Wann rechnen Sie hier mit Vollbetrieb ohne Einschränkungen? 2022, 2023 – oder überhaupt nie mehr?
Ich rechne erst 2022 wieder mit halbwegs Normalität. Anwesenheiten, auch die Meeting- und Reisekultur werden sich verändern. Wir werden vermutlich langfristig eine höhere Homeoffice-Quote als ohnehin geplant beibehalten. Manches wird anders bleiben. Aber das ist auch ganz gut so.
Was „kann“ der neue Campus?
Er liefert Synergien und ist ein „best place to work“ für unsere Mitarbeiter mit vielen Benefits sowie Weiterbildungsmöglichkeiten, dazu innovativste Technologien und das ganze vor dem Hintergrund einer modernen zentralen Anlaufstelle für alle Lagerhäuser. Schauen Sie sich um, unser neues Haus ist ein Statement, aber nicht protzig.

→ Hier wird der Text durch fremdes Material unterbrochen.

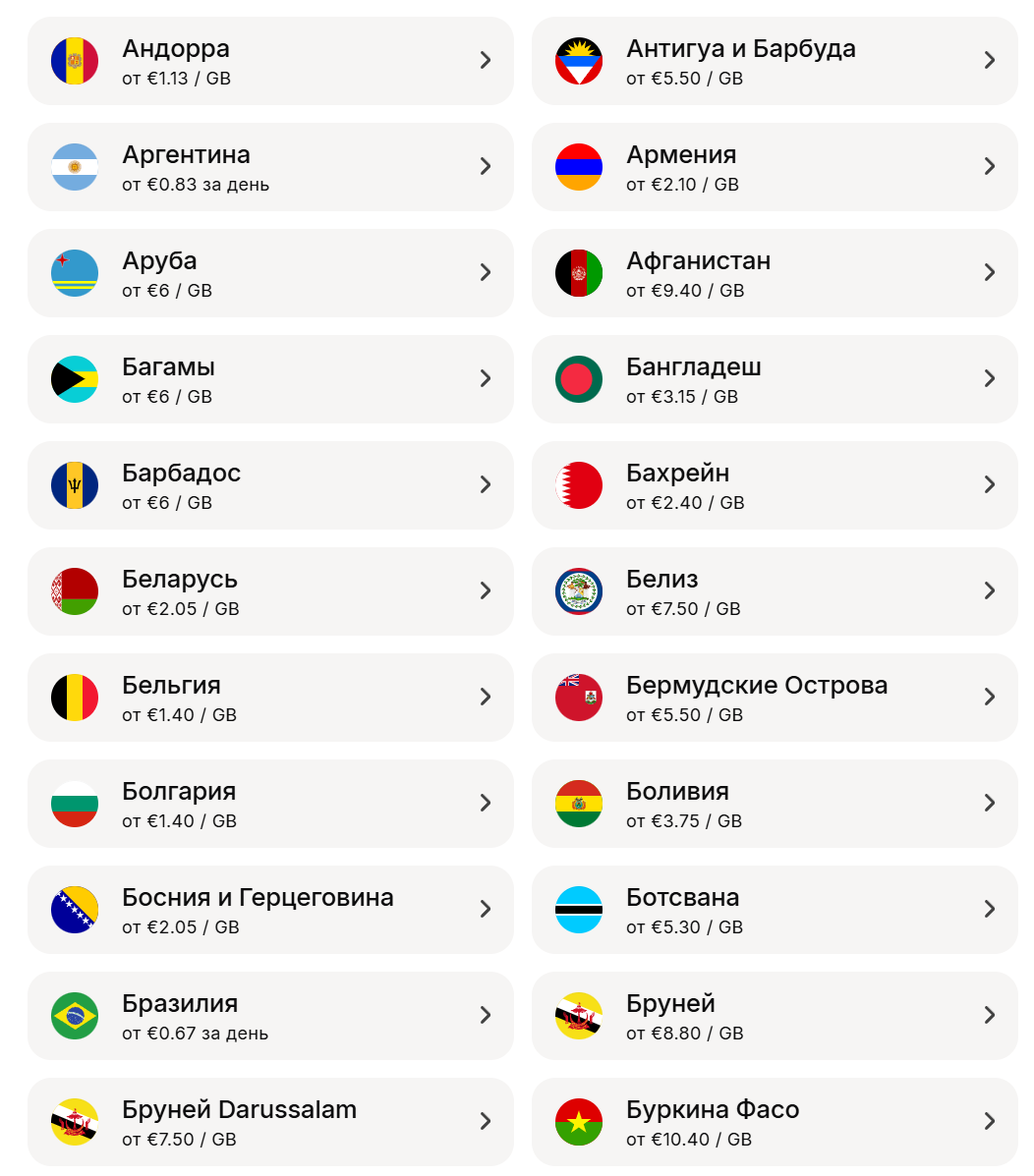Select Беларусь

pyautogui.click(x=270, y=591)
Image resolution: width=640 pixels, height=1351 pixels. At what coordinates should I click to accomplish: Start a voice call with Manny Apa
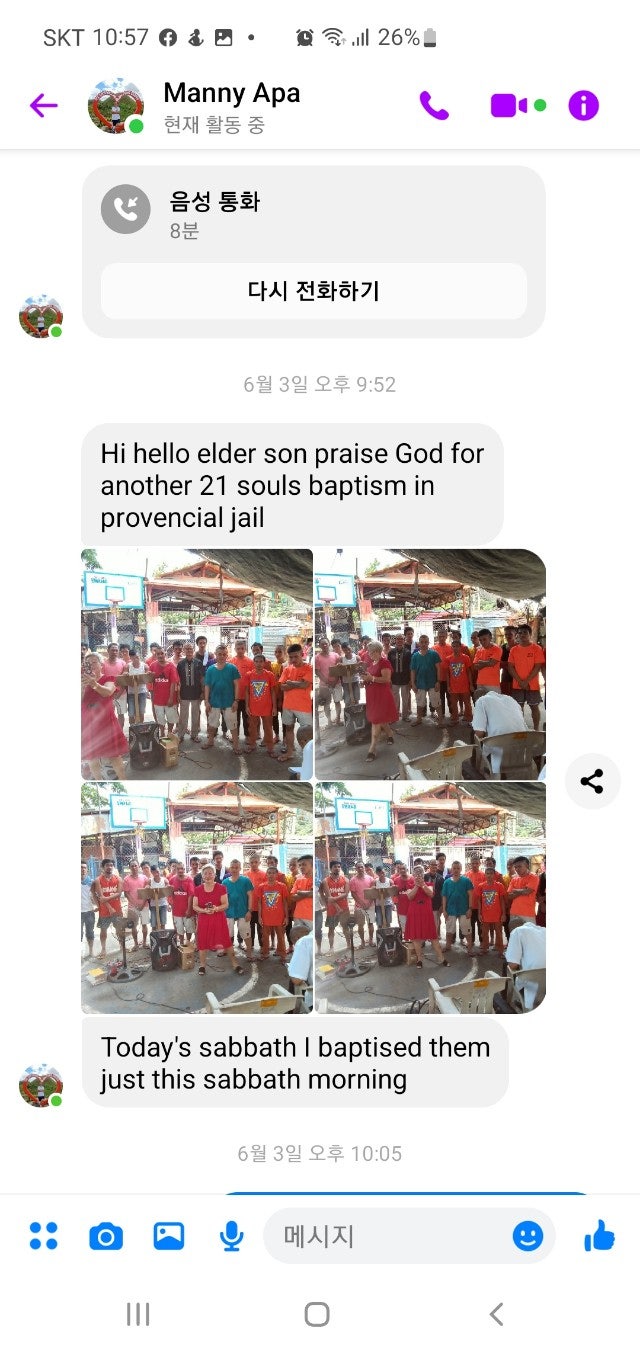(434, 105)
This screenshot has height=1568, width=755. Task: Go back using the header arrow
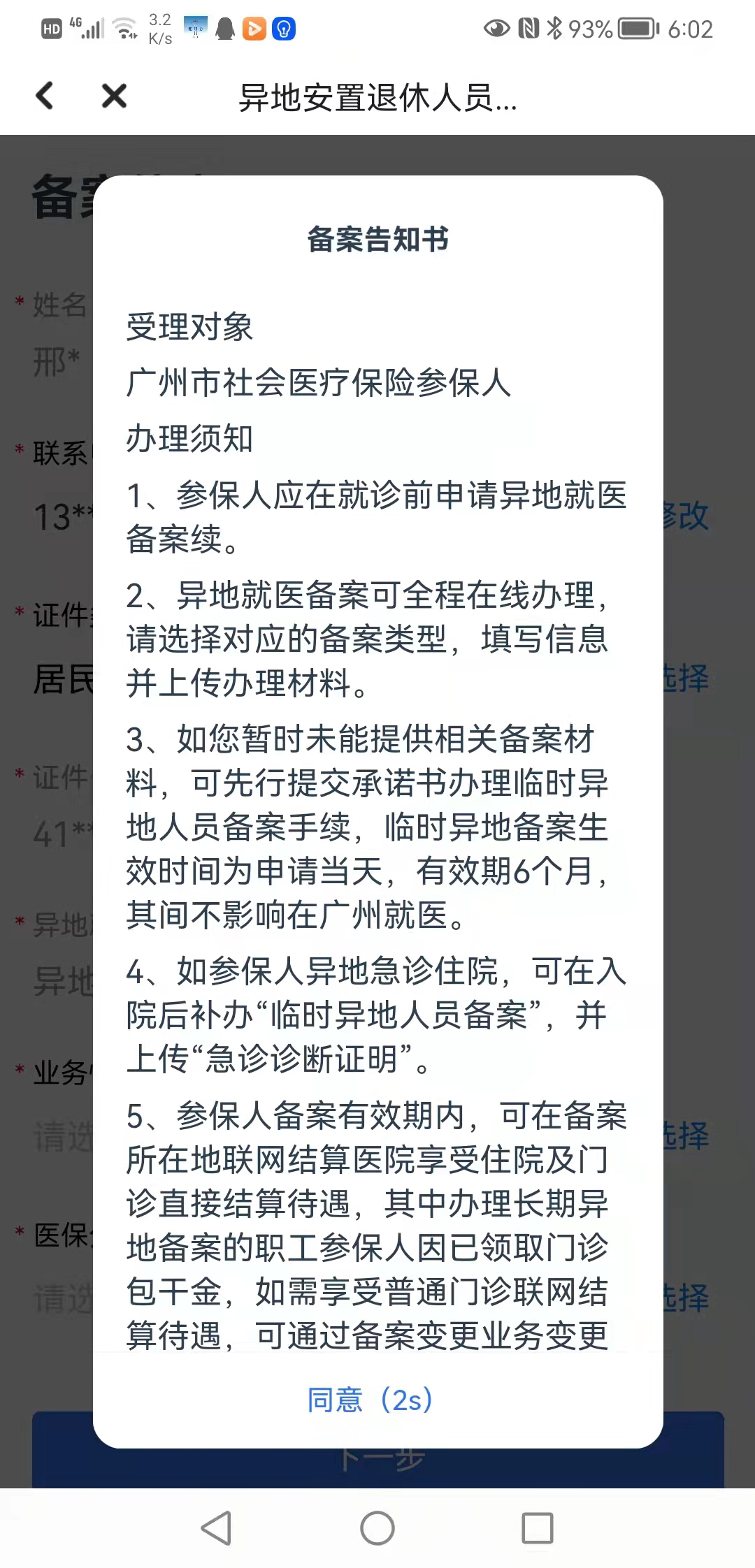(x=45, y=96)
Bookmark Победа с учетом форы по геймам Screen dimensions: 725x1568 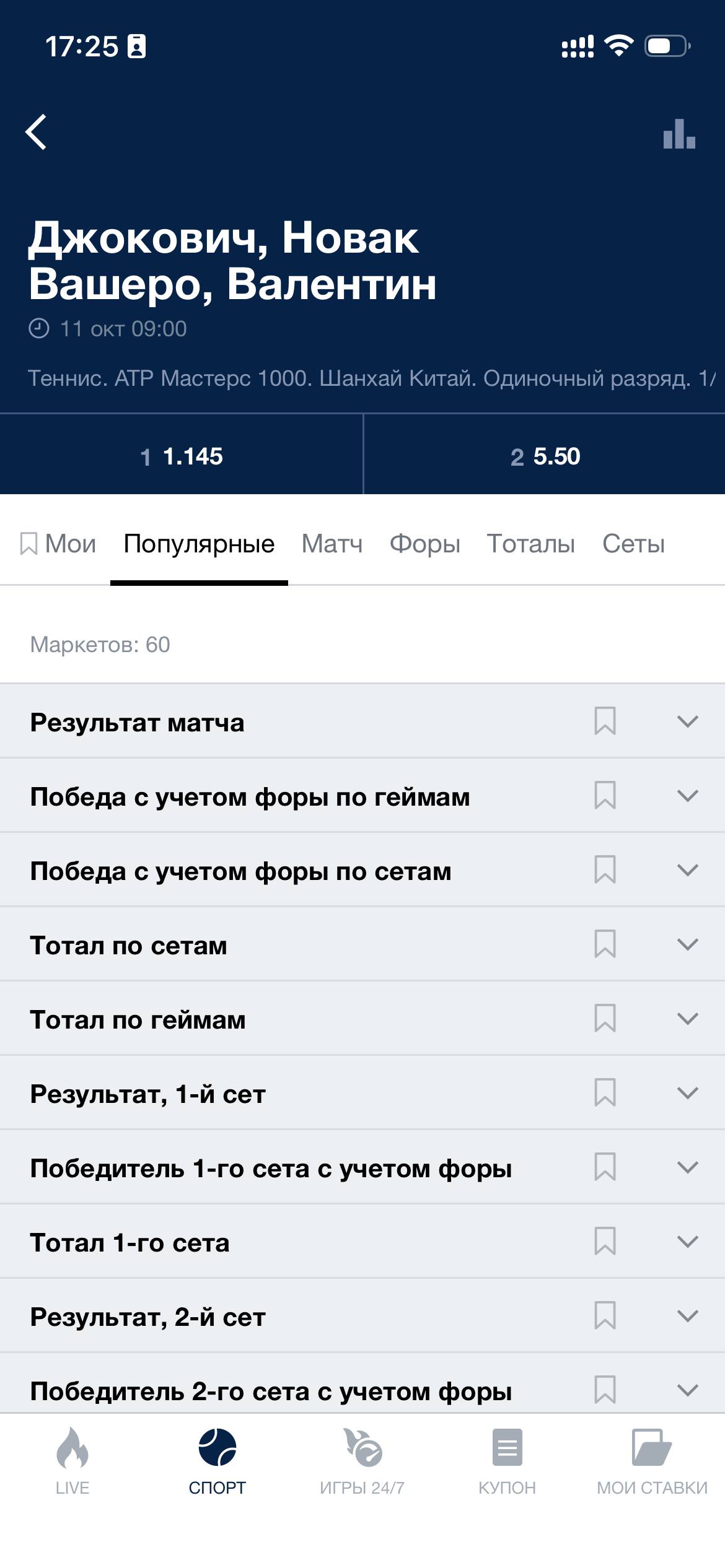click(x=605, y=796)
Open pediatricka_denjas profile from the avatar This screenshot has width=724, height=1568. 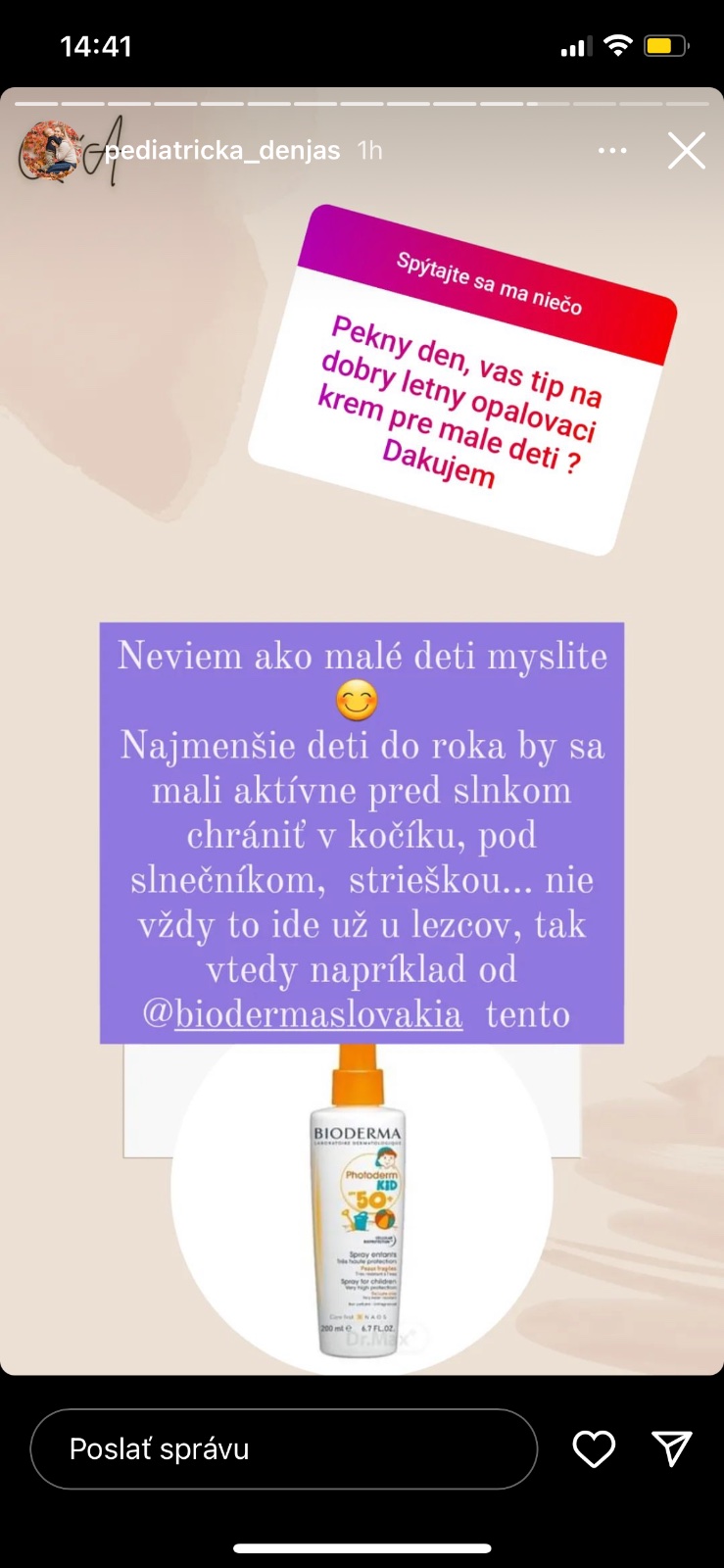(x=51, y=151)
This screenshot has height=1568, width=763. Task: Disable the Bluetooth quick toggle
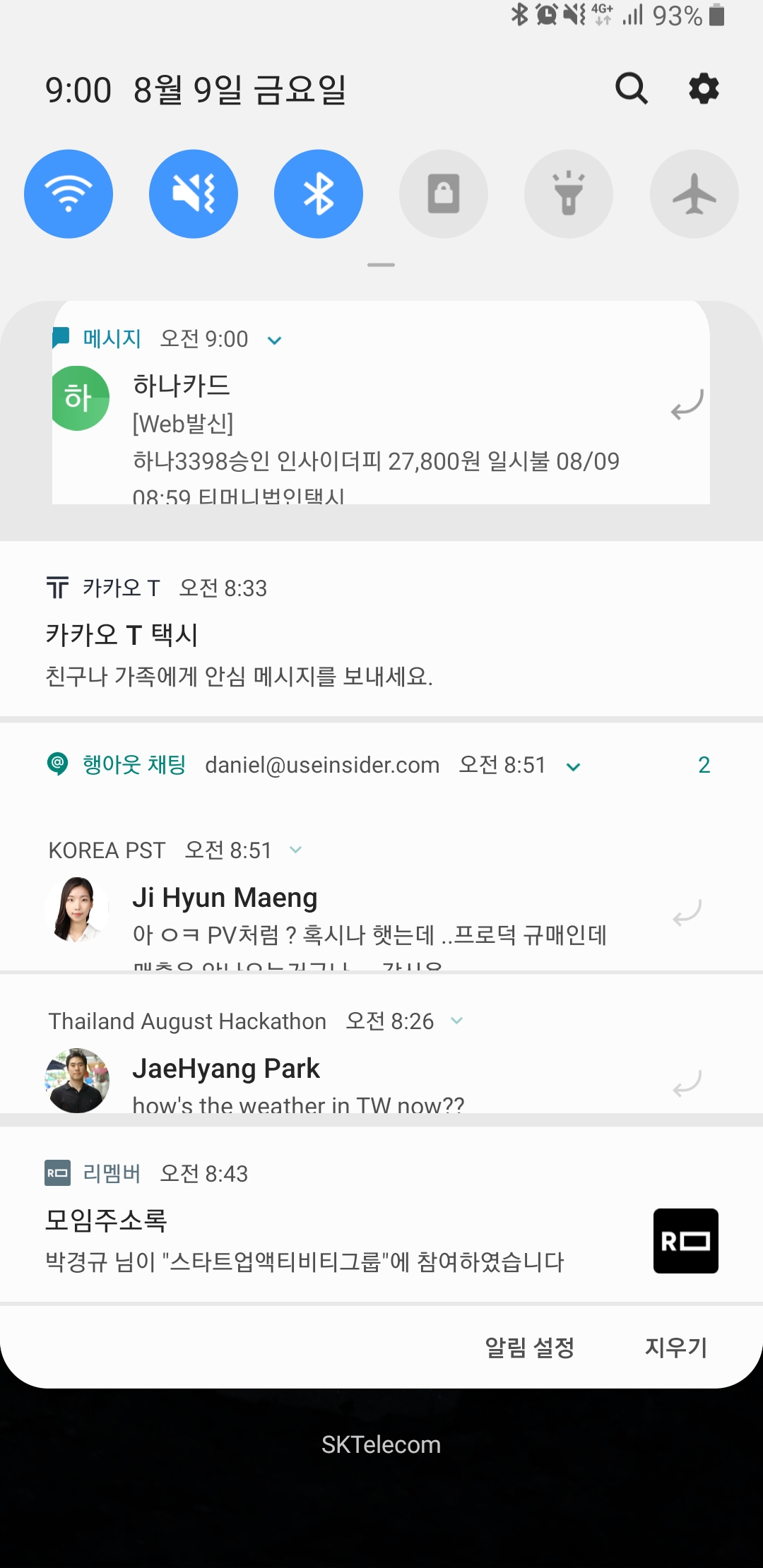tap(319, 194)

Ist Korneuburg damit nun endgültig die heimliche Lagerhaus-Hauptstadt Österreichs?
Wir hatten hier einfach beste Voraussetzungen nahe bei Wien vorgefunden, wir haben aber auch noch andere tolle Standorte in Traun oder Aschach in Oberösterreich oder in Lannach in der Steiermark, um nur einige zu nennen.
Die RWA investiert auch in Start-ups. Wie vielversprechend sind diese?
Über unsere Investfirma sind wir derzeit an mehreren Start-ups beteiligt, etwa an BartParts, einer Vertriebsplattform für schwer absetzbare Ersatzteile, die sich bestens entwickelt, oder Evologic Technologies zur Herstellung von Mykorrhiza-Pilzen, um mit diesen mittels Saatgutinkrustierung das Wurzelwachstum und damit die Düngeraufnahme von Pflanzen zu fördern. Und über „efriends“ forcieren wir seit dem Vorjahr die Produktion und Verteilung von regional produziertem Solarstrom. Und was mich besonders freut: über diese Start-ups haben wir auch viele gute junge Leute in die RWA bekommen. Das gehört auch zum Kulturwandel, den wir gerade vollziehen.